California Courier Editor
Harut Sassounian is the publisher of The California Courier, a weekly newspaper based in Glendale, Calif. He is the president of the United Armenian Fund, a coalition of the seven largest Armenian-American organizations. He has been decorated by the president and prime minister of the Republic of Armenia, and the heads of the Armenian Apostolic and Catholic churches. He is also the recipient of the Ellis Island Medal of Honor.


  1. He is right. Turkey will never be an enlightened country until its honestly confronts its past crimes and pays just reparations. It will continue to suffer injustice, massive human rights abuses, internal conflict and be despised by many neighboring countries. I would even dare say a similar affliction is affecting those states, like the US, UK, and Israel, who are complicit in this crime by supporting Turkey’s denial. These states are also rotting in many ways from the inside. Recognizing the Armenian genocide would be a big first step in bringing these countries into a new enlightened era – guaranteed.

  2. I think turkey will destroy itself on the path that she is going she will not correct the wrongdoing the wrong will get her I think it’s for the best

  3. Kudos to Prof. Aktar! AG denialists can deny all they want, but they can never escape the extremely well documented, empirical fact of the AG. Turkey will never be a genuine democracy until it confronts its evil past under its predecessor, the Ottoman Empire, and until it pays reparations to the descendants of the AG. So much for the charade of “Turkish pride”.

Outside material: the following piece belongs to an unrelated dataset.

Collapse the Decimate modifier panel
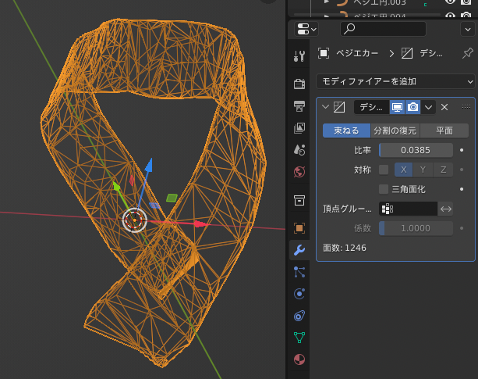The height and width of the screenshot is (379, 478). click(324, 107)
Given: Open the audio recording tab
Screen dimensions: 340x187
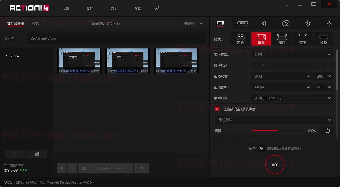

  4. Cengiz Aktar is echoing the sentiments of many people over the years, including the Armenians. My poem from the 1970s talks about this, as well.

    by CK Garabed

    Hey Turk!
    Did you think you disposed of me?
    That your conscience was clear because you erased your memory?
    That you could wash your mind of its historic bloody stains?
    Did you think you could eradicate my name as you did the inscriptions on the old stone churches in your midst?
    Did you think you could teach your children lies and then have them repeat your words and make them sound like truths because they came out of the mouths of babes?
    Did you think Time would heal your self-inflicted wounds?
    That your sins would not be visited upon your sons?
    Did you really think that by ignoring me you could stop me from gnawing away at your vitals?
    Did you really believe that you could sleep the sleep of the just?
    I creep into your dreams at night. I make you shudder in the dark. I inflame your guilt by magnitudes. I send a shiver down your spine. I show you pictures of your deeds: BUTCHERY AND MORTIFICATION.
    You called me “Kardash;” therefore I trusted you.
    We lived together, side by side.
    I shared my ancient and historic homeland with you.
    I tilled the soil for both of us.
    I fashioned handicrafts for our mutual use.
    I infused your language and song with grace and finesse.
    I told myself that Christian love would bridge the gap between our worlds.
    I upheld the laws of the land.
    I fought in your army as a trustworthy subject.
    Too late did I discover your treachery.

    History required that I play Abel to your Cain.
    But Abel’s story can be read and acknowledged.
    Not so with me.
    I must live with a truth that goes untrusted, unbelieved.
    Only I can be found telling the story and therefore am vilified for being self-serving.

    “They say” I hate you.
    But my role is to point the accusing finger at your hatred of me.
    And your hatred is like a sickness that grows with self-awareness.
    As you strive to be equal with the civilized world, you repress more and more that which you cannot face.
    And the sickness continues to grow.
    Your aberrations will not cease.
    They will haunt you to spiritual death.
    And my curse will be upon you and your children. Never to be released.
    Damnation of the spirit is your rightful inheritance.
    And then will my revenge be complete.